In fact, many of Abbas' projects ground the infinite with a granular sensitivity through cosmic filters. The Distance of the Moon (2012) is a detailed set of images recreating the lunar surface featuring (and accompanied by) a recipe for 'moon-milk', while the floor-based installation Afternoon in Utopia (2012) uses moulded sand structures to mimic the 'hostile architecture' of a highway underpass designed to deter loitering, bathed in red light to draw a direct correlation to the Utopia Planitia ('Nowhere Plain') of Mars.
Another installation, The Last Vehicle (2016) is similarly lit and echoes this same formation, here as a bunker-style environment that likewise gave the impression of being inhospitable to human inhabitation.
Lately, performers, sometimes the artist himself, have appeared in Abbas' work.

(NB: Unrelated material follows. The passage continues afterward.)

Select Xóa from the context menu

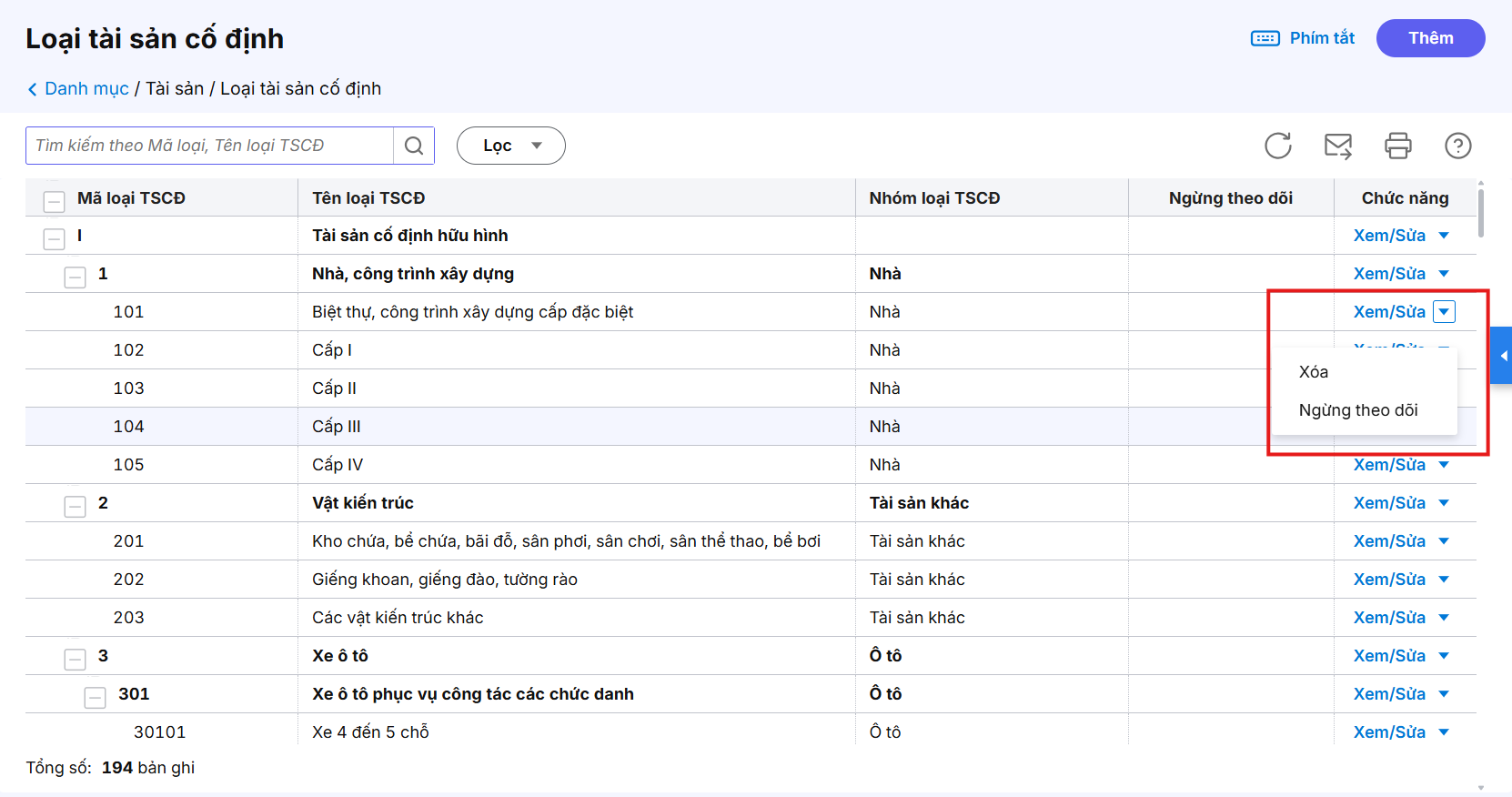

For 4 Rooms (2018), masked and costumed actors inhabited customised furniture within interstitial sites of the Power Station of Art during Proregress—Art in an Age of Historical Ambivalence, the 12th Shanghai Biennale (10 November 2018–10 March 2019).
But while the hallmarks of performativity are present in such interventions—masks, costumes, and accessories tied to cosplay, gaming, camouflage, and anime—little movement is involved, with Abbas relying instead on practices like hikikomori or the 'avoidance of social contact' where inhabitation and immobility serve as their own form of action.
For Fake Present Eons (After Posenenske) (2019), Abbas bent, folded, and cut holes into galvanised steel sheeting, adding fans to the resulting quasi-architectonic structures, with masked and costumed performers once again absorbed into the installation.
The commissioned work was exhibited in several locations throughout Tai Kwun Contemporary as part of Phantom Plane: Cyberpunk in the Year of the Future (5 October 2019–4 January 2020), and responds to late minimalist sculptor Charlotte Posenenske's characteristic use of aluminium sheeting from HVAC units to mimic existing systems within the built environment.
However, Abbas' installation is not merely taking up Posenenske's work as being openly reproducible, nor is it paying homage to an artist who famously quit art to work directly for social change. If anything, Abbas reimagines productivity and the role of stasis—whether in slowing down the body's relation to the environment that shapes it, or by fusing what Posenenske's narrative implies to his own work or that of other artists.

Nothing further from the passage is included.